3 ans pour un film de 3 mn
Biberonné mélodiquement par ses deux grands-pères, l’un baryton et l’autre joueur de mandoline, Christophe Héral ne cesse d’explorer les infinis possibles de la musique, du son. Jeune déjà, après un essai peu convaincant au piano « méthode Rose, à la règle », il s’entraînait à faire des accords barrés sur la guitare de son frère avant de prendre des cours.
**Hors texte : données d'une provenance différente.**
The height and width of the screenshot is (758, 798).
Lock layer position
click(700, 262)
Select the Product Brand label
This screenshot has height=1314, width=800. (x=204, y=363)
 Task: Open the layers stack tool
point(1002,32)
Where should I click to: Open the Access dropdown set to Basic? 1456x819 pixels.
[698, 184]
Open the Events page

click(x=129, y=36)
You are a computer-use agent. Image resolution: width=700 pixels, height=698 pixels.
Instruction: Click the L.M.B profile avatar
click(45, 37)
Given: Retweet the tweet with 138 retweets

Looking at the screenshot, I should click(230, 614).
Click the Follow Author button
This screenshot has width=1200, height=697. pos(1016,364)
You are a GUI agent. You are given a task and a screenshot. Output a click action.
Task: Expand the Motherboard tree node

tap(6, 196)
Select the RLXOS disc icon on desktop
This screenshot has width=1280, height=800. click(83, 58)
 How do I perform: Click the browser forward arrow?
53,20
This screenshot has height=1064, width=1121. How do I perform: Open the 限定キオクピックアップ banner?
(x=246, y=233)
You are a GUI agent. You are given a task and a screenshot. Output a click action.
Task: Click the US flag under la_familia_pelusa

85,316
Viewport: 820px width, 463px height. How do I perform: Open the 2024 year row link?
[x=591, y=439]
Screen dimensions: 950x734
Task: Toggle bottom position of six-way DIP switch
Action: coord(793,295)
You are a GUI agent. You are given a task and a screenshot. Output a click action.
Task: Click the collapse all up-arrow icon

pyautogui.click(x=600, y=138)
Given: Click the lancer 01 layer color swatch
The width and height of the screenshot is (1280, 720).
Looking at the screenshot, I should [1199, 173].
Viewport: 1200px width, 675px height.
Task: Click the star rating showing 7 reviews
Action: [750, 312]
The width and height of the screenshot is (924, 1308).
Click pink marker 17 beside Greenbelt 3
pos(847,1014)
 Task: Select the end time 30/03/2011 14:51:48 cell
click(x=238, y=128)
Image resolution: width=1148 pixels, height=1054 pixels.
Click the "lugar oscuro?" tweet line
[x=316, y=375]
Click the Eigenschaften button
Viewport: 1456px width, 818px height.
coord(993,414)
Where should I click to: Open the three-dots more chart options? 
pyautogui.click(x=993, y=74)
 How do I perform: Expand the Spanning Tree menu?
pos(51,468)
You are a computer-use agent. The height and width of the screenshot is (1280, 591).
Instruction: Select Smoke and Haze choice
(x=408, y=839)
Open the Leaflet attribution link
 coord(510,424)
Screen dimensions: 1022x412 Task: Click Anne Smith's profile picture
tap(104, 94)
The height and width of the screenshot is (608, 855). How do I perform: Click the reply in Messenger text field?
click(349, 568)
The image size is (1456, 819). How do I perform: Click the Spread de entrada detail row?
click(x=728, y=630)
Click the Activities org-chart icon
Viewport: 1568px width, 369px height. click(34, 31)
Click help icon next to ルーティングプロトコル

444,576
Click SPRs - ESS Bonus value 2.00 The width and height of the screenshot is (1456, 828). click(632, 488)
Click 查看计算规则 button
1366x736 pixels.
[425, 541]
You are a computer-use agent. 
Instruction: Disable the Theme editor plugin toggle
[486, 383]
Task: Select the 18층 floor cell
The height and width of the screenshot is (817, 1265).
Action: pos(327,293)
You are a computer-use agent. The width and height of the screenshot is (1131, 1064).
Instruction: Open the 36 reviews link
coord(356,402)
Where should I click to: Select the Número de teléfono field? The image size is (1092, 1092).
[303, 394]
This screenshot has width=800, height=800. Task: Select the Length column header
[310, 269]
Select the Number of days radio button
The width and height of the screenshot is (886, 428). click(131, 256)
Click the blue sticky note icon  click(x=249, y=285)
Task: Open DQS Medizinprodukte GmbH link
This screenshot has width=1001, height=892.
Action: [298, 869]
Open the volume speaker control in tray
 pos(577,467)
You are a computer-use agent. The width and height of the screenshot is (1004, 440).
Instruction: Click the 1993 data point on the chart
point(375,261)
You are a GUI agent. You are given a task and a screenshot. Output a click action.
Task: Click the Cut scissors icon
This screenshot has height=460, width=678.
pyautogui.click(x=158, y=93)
Tout en apprenant l’harmonie et le contrepoint. « Il fallait que j’appréhende la musique de manière horizontale et verticale, que je comprenne les lois mais aussi les codes à transgresser. » Tout est presque dit… Une tournée avec un chanteur occitan, des habillages sonores pour des émissions de radio, un taf déterminant au studio VAL (Vidéo Association du Languedoc) avec découverte des prises Midi et du DX7, l’un des premiers samplers. Puis la rencontre avec Paul Coudsi et Federico Vitali, deux réalisateurs de films d’animation. « J’ai pris ma voiture direction Saint-Laurent-le-Minier où il y avait la Fabrique, dirigée par Jean-François Laguionie. Je ne connaissais rien aux films d’animation, j’ai découvert une famille capable de travailler 3 ans sur un film de 3 mn… À des années-lumière du productivisme ! » souligne Christophe Héral. Recruté comme sound designer sur L’île de Black Mór (2004), il compose une partition superbe pour ce récit contant les aventures d’un gamin en quête d’identité. « Jean-François m’a expliqué les grands axes tout en me laissant énormément de liberté. Je suis parti sur une thématique rythmique évocatrice des états d’âme adolescents. Une musique intime composée pour violoncelle solo, quatuor et piano avec un petit orchestre de cordes ». Quinze ans plus tard et pléthore de compositions pour de longs ou courts métrages d’animation (Kerity, la maison des contes, La queue de la souris, Peripheria…), Christophe Héral retrouve Laguionie pour le Voyage du Prince (2009). Là encore, la complicité opère, avec l’écriture d’une partition décalée pour les 75 musiciens de l’Orchestre national d’Île-de-France. « Jean-François est très mélomane et je comprends où il veut aller. Avec le coréalisateur Xavier Picard, nous avons énormément travaillé sur le sens et la place de la musique dans le film. »

Un soundtrack historique
Alors que la frontière entre le cinéma d’animation et le jeu vidéo n’a jamais été aussi perméable, Christophe Héral navigue avec aisance entre les deux univers. À la fin des années 90, son approche musicale singulière, créatrice, onirique, ainsi que sa maîtrise des technologies séduisent Michel Ancel, le père de Rayman, jeu vidéo célébrissime de la société Ubisoft. « Pour son nouveau jeu vidéo Beyond Good and Evil, Michel cherchait un œil candide, un compositeur qui venait de la narration linéaire ; il était très intéressé par le fait que j’aie fait du documentaire, une très bonne école soit dit en passant », raconte Christophe Héral. Pour ce jeu mettant en scène une jeune femme en prise avec une entité tyrannique, il signe une composition fascinante imprégnée de multiples influences – reggae, rap, funky, gipsy… mêlant sonorités orchestrales et électroniques. Le jeu sera multiprimé et le soundtrack « home sweet home » est encore aujourd’hui considéré comme l’un des plus beaux thèmes de l’histoire de la musique du jeu vidéo. Repéré par Steven Spielger, Christophe Héral récidivera ses prouesses musicales avec l’adaptation vidéo ludique de Tintin et le secret de la licorne, puis avec Rayman Origins et Rayman Legends. Depuis, il travaille sur Beyond Good and Devil 2. « La technologie ne cesse de se surpasser, cela permet d’être plus souple dans l’écriture, de prendre le temps de travailler la texture. » Dans son studio envahi par des instruments rapportés de ses voyages (flûte, guimbarde, ukulélé, t’rung, saz…), ce fasciné de sonorités expérimente. « Je viens de recevoir un violoncelle électrique Yamaha avec lequel je vais m’efforcer de bidouiller », dit-il. Difficile de faire plus modeste !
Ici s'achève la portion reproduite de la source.